## start
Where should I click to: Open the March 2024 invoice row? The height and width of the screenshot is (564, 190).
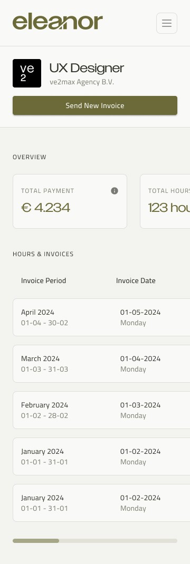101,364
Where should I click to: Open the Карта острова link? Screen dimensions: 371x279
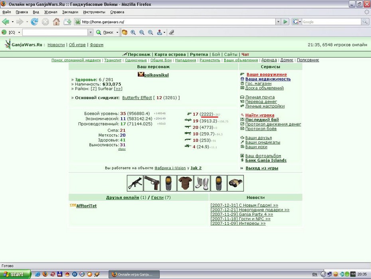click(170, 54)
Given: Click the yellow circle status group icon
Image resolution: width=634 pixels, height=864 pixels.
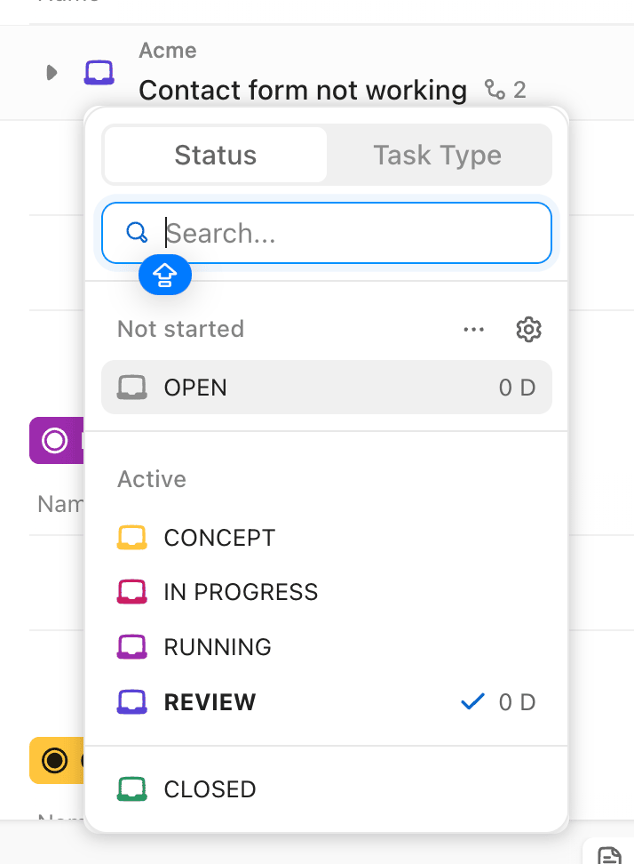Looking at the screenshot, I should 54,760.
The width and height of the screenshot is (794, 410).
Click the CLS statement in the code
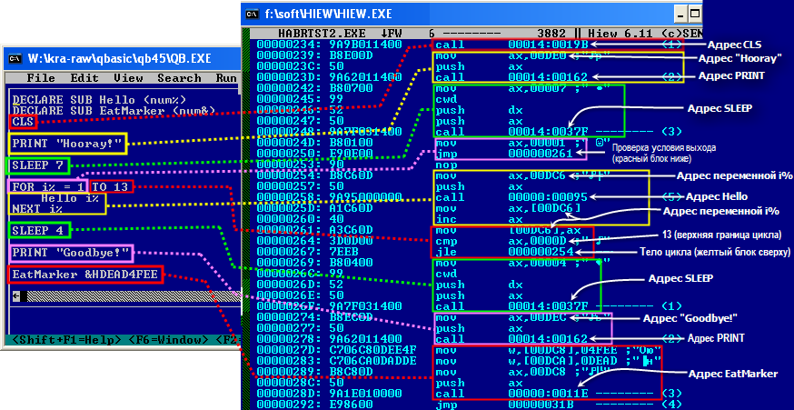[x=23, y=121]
## end
## start
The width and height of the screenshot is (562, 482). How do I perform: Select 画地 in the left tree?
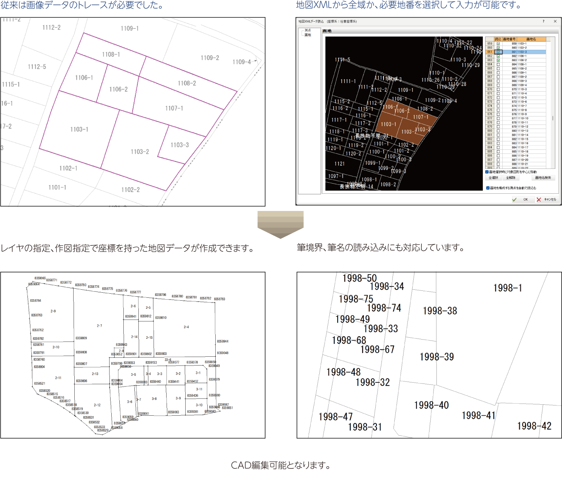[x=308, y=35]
## end
PROBLEM:
Locate each line in the items above that contains the word "Where" and copy those lines in full.

THE ANSWER:
Where should I click to: Open the March 2024 invoice row? The height and width of the screenshot is (564, 190).
Where should I click to: Open the Карта острова link? Screen dimensions: 371x279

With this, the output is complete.